● ASSIGNMENT: Type out the full set of entries again, unchanged.

(RECORDS SHOWN)

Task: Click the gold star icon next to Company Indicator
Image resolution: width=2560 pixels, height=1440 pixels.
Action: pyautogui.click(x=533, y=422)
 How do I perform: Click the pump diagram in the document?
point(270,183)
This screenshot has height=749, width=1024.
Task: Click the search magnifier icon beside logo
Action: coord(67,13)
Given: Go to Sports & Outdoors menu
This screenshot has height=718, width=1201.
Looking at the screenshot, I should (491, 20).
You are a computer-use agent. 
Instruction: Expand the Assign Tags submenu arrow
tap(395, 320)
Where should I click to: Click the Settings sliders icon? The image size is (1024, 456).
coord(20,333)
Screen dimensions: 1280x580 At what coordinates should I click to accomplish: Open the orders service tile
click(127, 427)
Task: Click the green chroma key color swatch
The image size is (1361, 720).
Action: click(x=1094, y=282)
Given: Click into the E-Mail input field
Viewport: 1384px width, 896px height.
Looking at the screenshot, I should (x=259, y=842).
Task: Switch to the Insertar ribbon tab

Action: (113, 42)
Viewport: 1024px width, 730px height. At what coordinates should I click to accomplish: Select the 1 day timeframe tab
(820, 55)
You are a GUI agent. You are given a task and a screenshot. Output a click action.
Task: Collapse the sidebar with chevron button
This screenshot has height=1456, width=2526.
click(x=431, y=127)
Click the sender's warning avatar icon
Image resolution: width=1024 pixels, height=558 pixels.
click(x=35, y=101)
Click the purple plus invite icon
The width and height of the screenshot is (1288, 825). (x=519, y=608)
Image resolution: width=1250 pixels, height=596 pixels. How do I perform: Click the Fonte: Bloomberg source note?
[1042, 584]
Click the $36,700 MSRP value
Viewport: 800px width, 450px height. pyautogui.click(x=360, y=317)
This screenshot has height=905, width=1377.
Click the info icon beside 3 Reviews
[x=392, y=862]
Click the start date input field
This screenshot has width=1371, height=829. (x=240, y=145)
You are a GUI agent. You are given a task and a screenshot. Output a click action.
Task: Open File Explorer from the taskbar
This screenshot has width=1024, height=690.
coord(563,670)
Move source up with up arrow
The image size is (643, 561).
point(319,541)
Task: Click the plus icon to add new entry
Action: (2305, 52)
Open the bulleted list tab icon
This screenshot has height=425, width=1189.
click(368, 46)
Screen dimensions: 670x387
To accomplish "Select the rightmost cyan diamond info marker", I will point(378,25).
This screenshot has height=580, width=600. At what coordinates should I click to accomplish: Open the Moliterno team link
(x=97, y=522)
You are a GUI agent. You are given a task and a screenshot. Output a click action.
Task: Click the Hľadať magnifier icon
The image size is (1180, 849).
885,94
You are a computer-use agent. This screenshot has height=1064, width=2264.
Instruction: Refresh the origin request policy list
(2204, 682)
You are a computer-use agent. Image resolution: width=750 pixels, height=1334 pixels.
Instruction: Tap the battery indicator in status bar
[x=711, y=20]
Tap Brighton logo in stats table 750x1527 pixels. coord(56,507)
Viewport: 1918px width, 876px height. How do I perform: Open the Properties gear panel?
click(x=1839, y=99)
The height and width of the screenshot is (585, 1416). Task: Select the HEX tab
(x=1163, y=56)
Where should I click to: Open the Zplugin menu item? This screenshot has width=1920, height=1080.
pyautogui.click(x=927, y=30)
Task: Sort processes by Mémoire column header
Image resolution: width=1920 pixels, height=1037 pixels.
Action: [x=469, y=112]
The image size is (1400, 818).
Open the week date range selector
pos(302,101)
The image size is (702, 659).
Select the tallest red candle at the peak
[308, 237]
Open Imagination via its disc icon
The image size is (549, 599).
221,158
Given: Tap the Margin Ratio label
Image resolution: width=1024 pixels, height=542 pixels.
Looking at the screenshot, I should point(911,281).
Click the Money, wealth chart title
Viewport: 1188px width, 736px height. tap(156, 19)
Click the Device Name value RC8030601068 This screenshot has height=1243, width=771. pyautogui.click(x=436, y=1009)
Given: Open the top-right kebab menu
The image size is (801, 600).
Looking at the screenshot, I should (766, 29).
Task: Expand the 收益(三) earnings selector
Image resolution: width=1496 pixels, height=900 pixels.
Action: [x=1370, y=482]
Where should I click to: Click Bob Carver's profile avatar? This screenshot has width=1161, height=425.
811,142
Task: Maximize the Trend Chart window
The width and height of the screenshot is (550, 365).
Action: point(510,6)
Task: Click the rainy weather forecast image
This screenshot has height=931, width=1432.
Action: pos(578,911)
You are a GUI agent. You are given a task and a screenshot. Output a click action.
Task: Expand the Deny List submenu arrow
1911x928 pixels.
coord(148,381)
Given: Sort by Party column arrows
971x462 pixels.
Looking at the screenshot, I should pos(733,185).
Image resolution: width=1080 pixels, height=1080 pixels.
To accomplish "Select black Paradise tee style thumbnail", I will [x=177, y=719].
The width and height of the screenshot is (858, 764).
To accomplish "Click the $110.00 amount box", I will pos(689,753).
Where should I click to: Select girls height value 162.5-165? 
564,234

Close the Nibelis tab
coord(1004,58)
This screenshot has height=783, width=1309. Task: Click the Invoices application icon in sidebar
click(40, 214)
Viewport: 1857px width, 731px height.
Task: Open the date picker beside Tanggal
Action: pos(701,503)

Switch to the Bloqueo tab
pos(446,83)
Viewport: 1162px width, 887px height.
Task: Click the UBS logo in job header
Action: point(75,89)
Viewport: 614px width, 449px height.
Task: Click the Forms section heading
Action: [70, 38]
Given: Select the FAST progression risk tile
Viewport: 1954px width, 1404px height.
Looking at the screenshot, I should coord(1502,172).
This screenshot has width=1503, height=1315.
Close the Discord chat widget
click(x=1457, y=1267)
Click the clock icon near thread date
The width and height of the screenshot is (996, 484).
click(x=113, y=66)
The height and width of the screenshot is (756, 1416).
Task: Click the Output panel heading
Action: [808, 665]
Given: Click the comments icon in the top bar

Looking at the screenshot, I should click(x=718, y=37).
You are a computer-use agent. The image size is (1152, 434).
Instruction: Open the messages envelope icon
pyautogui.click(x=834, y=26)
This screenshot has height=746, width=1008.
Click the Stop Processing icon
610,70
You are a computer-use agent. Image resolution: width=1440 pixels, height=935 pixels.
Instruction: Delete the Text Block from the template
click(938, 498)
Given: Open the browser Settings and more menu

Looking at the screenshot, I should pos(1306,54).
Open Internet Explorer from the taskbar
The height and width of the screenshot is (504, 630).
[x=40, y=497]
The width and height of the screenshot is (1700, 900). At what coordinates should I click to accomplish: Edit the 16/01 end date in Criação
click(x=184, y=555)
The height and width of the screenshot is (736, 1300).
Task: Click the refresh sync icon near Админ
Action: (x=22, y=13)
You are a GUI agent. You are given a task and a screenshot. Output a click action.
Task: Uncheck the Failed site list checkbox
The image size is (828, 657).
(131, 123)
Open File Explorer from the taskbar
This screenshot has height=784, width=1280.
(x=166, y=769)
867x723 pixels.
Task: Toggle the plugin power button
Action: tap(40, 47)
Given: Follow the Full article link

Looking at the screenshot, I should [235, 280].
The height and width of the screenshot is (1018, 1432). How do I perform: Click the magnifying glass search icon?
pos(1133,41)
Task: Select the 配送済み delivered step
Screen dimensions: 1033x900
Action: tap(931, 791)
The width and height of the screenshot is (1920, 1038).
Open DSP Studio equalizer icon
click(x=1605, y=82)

(End RECORDS SHOWN)

● ANSWER TO THE PROBLEM:
Task: Click the gold star icon next to Company Indicator
Image resolution: width=2560 pixels, height=1440 pixels.
Action: pyautogui.click(x=533, y=422)
 How do I perform: Click the pump diagram in the document?
point(270,183)
This screenshot has height=749, width=1024.
Task: Click the search magnifier icon beside logo
Action: coord(67,13)
Given: Go to Sports & Outdoors menu
This screenshot has height=718, width=1201.
Looking at the screenshot, I should (491, 20).
You are a computer-use agent. 
Instruction: Expand the Assign Tags submenu arrow
tap(395, 320)
Where should I click to: Click the Settings sliders icon? The image size is (1024, 456).
coord(20,333)
Screen dimensions: 1280x580 At what coordinates should I click to accomplish: Open the orders service tile
click(127, 427)
Task: Click the green chroma key color swatch
The image size is (1361, 720).
Action: click(x=1094, y=282)
Given: Click into the E-Mail input field
Viewport: 1384px width, 896px height.
Looking at the screenshot, I should (x=259, y=842).
Task: Switch to the Insertar ribbon tab

Action: (113, 42)
Viewport: 1024px width, 730px height. At what coordinates should I click to accomplish: Select the 1 day timeframe tab
(820, 55)
You are a GUI agent. You are given a task and a screenshot. Output a click action.
Task: Collapse the sidebar with chevron button
This screenshot has height=1456, width=2526.
click(x=431, y=127)
Click the sender's warning avatar icon
Image resolution: width=1024 pixels, height=558 pixels.
click(x=35, y=101)
Click the purple plus invite icon
The width and height of the screenshot is (1288, 825). (x=519, y=608)
Image resolution: width=1250 pixels, height=596 pixels. How do I perform: Click the Fonte: Bloomberg source note?
[1042, 584]
Click the $36,700 MSRP value
Viewport: 800px width, 450px height. pyautogui.click(x=360, y=317)
This screenshot has height=905, width=1377.
Click the info icon beside 3 Reviews
[x=392, y=862]
Click the start date input field
This screenshot has width=1371, height=829. (x=240, y=145)
You are a GUI agent. You are given a task and a screenshot. Output a click action.
Task: Open File Explorer from the taskbar
This screenshot has width=1024, height=690.
coord(563,670)
Move source up with up arrow
The image size is (643, 561).
point(319,541)
Task: Click the plus icon to add new entry
Action: (2305, 52)
Open the bulleted list tab icon
This screenshot has height=425, width=1189.
click(368, 46)
Screen dimensions: 670x387
To accomplish "Select the rightmost cyan diamond info marker", I will point(378,25).
This screenshot has height=580, width=600. At what coordinates should I click to accomplish: Open the Moliterno team link
(x=97, y=522)
You are a GUI agent. You are given a task and a screenshot. Output a click action.
Task: Click the Hľadať magnifier icon
The image size is (1180, 849).
885,94
You are a computer-use agent. This screenshot has height=1064, width=2264.
Instruction: Refresh the origin request policy list
(2204, 682)
You are a computer-use agent. Image resolution: width=750 pixels, height=1334 pixels.
Instruction: Tap the battery indicator in status bar
[x=711, y=20]
Tap Brighton logo in stats table 750x1527 pixels. coord(56,507)
Viewport: 1918px width, 876px height. How do I perform: Open the Properties gear panel?
click(x=1839, y=99)
The height and width of the screenshot is (585, 1416). Task: Select the HEX tab
(x=1163, y=56)
Where should I click to: Open the Zplugin menu item? This screenshot has width=1920, height=1080.
pyautogui.click(x=927, y=30)
Task: Sort processes by Mémoire column header
Image resolution: width=1920 pixels, height=1037 pixels.
Action: [x=469, y=112]
The image size is (1400, 818).
Open the week date range selector
pos(302,101)
The image size is (702, 659).
Select the tallest red candle at the peak
[308, 237]
Open Imagination via its disc icon
The image size is (549, 599).
221,158
Given: Tap the Margin Ratio label
Image resolution: width=1024 pixels, height=542 pixels.
Looking at the screenshot, I should point(911,281).
Click the Money, wealth chart title
Viewport: 1188px width, 736px height. tap(156, 19)
Click the Device Name value RC8030601068 This screenshot has height=1243, width=771. pyautogui.click(x=436, y=1009)
Given: Open the top-right kebab menu
The image size is (801, 600).
Looking at the screenshot, I should (766, 29).
Task: Expand the 收益(三) earnings selector
Image resolution: width=1496 pixels, height=900 pixels.
Action: [x=1370, y=482]
Where should I click to: Click Bob Carver's profile avatar? This screenshot has width=1161, height=425.
811,142
Task: Maximize the Trend Chart window
The width and height of the screenshot is (550, 365).
Action: point(510,6)
Task: Click the rainy weather forecast image
This screenshot has height=931, width=1432.
Action: pos(578,911)
You are a GUI agent. You are given a task and a screenshot. Output a click action.
Task: Expand the Deny List submenu arrow
1911x928 pixels.
coord(148,381)
Given: Sort by Party column arrows
971x462 pixels.
Looking at the screenshot, I should pos(733,185).
Image resolution: width=1080 pixels, height=1080 pixels.
To accomplish "Select black Paradise tee style thumbnail", I will [x=177, y=719].
The width and height of the screenshot is (858, 764).
To accomplish "Click the $110.00 amount box", I will pos(689,753).
Where should I click to: Select girls height value 162.5-165? 
564,234

Close the Nibelis tab
coord(1004,58)
This screenshot has height=783, width=1309. Task: Click the Invoices application icon in sidebar
click(40, 214)
Viewport: 1857px width, 731px height.
Task: Open the date picker beside Tanggal
Action: pos(701,503)

Switch to the Bloqueo tab
pos(446,83)
Viewport: 1162px width, 887px height.
Task: Click the UBS logo in job header
Action: point(75,89)
Viewport: 614px width, 449px height.
Task: Click the Forms section heading
Action: [70, 38]
Given: Select the FAST progression risk tile
Viewport: 1954px width, 1404px height.
Looking at the screenshot, I should coord(1502,172).
This screenshot has width=1503, height=1315.
Close the Discord chat widget
click(x=1457, y=1267)
Click the clock icon near thread date
The width and height of the screenshot is (996, 484).
click(x=113, y=66)
The height and width of the screenshot is (756, 1416).
Task: Click the Output panel heading
Action: [808, 665]
Given: Click the comments icon in the top bar

Looking at the screenshot, I should click(x=718, y=37).
You are a computer-use agent. The image size is (1152, 434).
Instruction: Open the messages envelope icon
pyautogui.click(x=834, y=26)
This screenshot has height=746, width=1008.
Click the Stop Processing icon
610,70
You are a computer-use agent. Image resolution: width=1440 pixels, height=935 pixels.
Instruction: Delete the Text Block from the template
click(938, 498)
Given: Open the browser Settings and more menu

Looking at the screenshot, I should pos(1306,54).
Open Internet Explorer from the taskbar
The height and width of the screenshot is (504, 630).
[x=40, y=497]
The width and height of the screenshot is (1700, 900). At what coordinates should I click to accomplish: Edit the 16/01 end date in Criação
click(x=184, y=555)
The height and width of the screenshot is (736, 1300).
Task: Click the refresh sync icon near Админ
Action: (x=22, y=13)
You are a GUI agent. You are given a task and a screenshot. Output a click action.
Task: Uncheck the Failed site list checkbox
The image size is (828, 657).
(131, 123)
Open File Explorer from the taskbar
This screenshot has height=784, width=1280.
(x=166, y=769)
867x723 pixels.
Task: Toggle the plugin power button
Action: tap(40, 47)
Given: Follow the Full article link

Looking at the screenshot, I should [235, 280].
The height and width of the screenshot is (1018, 1432). How do I perform: Click the magnifying glass search icon?
pos(1133,41)
Task: Select the 配送済み delivered step
Screen dimensions: 1033x900
Action: tap(931, 791)
The width and height of the screenshot is (1920, 1038).
Open DSP Studio equalizer icon
click(x=1605, y=82)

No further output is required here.